• _Records_
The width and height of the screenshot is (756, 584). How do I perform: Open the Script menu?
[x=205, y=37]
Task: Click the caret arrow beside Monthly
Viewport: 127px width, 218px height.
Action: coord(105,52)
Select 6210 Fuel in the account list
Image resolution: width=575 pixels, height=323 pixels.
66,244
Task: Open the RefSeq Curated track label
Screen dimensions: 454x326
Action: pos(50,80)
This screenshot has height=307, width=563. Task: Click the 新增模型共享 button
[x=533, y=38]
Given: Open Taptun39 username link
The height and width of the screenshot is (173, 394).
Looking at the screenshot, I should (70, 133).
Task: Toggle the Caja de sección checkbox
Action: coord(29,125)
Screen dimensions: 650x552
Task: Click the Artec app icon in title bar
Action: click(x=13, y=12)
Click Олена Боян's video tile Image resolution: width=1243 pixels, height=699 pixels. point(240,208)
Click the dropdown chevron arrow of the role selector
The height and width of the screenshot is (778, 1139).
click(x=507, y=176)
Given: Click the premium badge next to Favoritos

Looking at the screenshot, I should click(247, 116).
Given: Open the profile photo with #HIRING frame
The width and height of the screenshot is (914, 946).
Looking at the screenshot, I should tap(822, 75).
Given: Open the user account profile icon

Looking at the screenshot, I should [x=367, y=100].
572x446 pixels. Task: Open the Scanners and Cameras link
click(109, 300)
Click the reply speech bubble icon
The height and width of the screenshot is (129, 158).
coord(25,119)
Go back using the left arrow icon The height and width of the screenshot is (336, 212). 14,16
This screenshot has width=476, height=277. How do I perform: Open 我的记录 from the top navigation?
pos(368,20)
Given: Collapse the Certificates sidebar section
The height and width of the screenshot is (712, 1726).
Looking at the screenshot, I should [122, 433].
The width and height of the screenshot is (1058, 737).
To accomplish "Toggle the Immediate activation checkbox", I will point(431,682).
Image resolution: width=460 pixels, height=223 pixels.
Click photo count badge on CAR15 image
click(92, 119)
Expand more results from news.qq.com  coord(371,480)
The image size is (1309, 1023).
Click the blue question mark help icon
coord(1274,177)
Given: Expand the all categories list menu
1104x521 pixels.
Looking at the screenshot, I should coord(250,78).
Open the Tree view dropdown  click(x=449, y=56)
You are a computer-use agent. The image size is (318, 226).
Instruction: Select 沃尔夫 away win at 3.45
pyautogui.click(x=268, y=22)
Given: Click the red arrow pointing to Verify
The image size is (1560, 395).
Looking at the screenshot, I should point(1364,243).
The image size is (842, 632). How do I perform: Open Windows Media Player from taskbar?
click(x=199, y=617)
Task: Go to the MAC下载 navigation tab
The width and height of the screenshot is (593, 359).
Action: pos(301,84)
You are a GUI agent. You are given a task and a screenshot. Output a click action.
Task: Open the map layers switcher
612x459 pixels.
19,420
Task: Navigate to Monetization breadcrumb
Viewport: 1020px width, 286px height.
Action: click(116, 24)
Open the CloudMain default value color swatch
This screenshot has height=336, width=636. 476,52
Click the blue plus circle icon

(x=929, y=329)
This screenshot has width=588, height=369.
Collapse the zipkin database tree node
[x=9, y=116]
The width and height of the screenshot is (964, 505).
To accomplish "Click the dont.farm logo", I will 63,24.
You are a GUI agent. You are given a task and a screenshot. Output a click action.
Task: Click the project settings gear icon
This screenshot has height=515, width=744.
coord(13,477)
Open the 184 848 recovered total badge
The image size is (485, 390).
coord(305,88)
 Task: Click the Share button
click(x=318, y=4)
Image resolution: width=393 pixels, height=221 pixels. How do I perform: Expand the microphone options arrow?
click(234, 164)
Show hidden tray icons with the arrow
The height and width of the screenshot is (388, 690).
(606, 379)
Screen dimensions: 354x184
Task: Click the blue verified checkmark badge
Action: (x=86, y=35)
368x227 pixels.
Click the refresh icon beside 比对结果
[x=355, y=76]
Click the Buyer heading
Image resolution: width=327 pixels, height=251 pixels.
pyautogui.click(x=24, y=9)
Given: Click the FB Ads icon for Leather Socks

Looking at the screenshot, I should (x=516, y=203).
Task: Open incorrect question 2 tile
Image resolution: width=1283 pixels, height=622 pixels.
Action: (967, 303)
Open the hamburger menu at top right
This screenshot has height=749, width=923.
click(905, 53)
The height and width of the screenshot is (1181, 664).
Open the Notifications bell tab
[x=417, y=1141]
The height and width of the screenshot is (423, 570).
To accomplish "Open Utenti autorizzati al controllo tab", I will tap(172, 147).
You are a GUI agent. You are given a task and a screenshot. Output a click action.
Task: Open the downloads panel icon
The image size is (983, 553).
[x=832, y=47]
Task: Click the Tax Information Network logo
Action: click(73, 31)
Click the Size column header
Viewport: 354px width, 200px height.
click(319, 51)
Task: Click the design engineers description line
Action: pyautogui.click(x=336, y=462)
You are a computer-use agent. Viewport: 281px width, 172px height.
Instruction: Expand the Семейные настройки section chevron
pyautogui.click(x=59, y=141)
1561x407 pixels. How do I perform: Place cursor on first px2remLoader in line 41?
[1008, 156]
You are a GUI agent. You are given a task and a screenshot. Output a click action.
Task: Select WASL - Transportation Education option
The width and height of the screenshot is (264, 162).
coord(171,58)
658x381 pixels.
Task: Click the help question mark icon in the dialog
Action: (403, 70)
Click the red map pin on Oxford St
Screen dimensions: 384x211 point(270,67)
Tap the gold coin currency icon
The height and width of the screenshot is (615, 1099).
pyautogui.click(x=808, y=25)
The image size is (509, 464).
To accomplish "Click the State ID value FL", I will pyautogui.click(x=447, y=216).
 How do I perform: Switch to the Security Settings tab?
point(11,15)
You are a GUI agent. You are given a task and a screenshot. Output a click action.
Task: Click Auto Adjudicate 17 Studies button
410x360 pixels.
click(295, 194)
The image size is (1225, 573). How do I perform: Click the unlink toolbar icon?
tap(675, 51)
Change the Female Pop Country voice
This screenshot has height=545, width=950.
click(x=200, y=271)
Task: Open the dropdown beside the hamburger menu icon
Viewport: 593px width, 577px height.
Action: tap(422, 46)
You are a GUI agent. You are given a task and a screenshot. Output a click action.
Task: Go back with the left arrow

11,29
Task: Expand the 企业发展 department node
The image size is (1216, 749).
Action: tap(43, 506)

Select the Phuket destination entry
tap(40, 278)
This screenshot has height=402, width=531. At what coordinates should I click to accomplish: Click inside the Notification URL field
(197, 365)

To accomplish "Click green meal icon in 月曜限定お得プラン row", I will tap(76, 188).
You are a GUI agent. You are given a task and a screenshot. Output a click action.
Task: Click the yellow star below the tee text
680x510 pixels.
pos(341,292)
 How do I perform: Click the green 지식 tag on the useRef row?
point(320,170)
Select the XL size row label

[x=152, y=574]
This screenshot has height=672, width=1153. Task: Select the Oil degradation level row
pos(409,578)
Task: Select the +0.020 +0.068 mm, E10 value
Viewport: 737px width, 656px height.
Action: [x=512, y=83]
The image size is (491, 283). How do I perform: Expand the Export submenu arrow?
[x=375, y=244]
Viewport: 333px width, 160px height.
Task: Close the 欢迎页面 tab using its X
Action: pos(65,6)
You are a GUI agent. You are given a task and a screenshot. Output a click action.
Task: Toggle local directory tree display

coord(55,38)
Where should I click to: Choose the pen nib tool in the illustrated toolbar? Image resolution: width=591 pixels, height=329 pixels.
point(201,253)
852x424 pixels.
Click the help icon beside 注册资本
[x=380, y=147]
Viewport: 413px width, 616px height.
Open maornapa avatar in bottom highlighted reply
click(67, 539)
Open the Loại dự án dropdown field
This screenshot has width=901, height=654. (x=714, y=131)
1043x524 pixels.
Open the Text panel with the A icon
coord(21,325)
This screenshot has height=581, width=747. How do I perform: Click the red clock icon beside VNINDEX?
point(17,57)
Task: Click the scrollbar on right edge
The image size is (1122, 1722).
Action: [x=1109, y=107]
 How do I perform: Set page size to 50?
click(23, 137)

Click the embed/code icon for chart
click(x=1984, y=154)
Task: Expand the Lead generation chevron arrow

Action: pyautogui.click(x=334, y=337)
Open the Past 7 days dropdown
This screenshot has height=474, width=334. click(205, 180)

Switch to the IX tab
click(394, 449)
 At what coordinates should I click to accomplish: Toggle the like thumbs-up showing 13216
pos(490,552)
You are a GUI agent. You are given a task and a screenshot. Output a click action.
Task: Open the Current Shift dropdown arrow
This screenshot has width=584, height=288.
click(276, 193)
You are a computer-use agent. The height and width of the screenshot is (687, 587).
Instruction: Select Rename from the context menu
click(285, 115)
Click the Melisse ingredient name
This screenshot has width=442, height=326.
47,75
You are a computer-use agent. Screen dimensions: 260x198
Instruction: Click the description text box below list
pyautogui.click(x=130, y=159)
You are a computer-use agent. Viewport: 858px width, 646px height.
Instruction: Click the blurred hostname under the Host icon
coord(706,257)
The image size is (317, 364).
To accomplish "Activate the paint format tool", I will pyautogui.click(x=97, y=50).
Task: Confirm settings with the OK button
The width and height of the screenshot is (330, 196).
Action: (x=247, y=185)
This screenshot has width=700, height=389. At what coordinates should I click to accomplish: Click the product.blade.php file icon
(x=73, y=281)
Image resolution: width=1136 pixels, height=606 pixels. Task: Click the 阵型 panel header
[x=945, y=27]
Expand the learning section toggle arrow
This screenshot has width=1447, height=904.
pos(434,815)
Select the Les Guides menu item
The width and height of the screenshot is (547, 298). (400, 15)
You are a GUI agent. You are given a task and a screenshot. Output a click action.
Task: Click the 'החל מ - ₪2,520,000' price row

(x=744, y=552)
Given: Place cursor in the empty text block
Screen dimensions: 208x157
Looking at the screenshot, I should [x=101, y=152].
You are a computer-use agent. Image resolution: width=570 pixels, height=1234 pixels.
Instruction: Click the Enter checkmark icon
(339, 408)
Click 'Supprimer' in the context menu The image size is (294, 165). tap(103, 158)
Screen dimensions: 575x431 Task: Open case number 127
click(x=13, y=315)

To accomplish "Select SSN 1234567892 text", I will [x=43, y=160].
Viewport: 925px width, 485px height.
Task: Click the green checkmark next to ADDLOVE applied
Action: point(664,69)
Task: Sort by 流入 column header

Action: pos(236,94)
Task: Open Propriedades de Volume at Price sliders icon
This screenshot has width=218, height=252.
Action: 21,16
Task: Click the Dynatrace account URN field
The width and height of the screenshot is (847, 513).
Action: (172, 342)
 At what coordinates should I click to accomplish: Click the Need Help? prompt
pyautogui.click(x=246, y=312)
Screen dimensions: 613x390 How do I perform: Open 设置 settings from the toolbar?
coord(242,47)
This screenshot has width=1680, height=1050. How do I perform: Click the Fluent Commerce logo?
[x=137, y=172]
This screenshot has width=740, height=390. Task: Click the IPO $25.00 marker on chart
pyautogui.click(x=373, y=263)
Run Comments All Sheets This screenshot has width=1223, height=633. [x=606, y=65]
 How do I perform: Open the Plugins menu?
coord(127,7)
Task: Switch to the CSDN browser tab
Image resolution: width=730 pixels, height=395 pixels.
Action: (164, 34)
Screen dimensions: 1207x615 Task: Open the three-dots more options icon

• _Action item_
Your reply should consist of one number: how many lines above contain the word "more".

• _Your solution_
2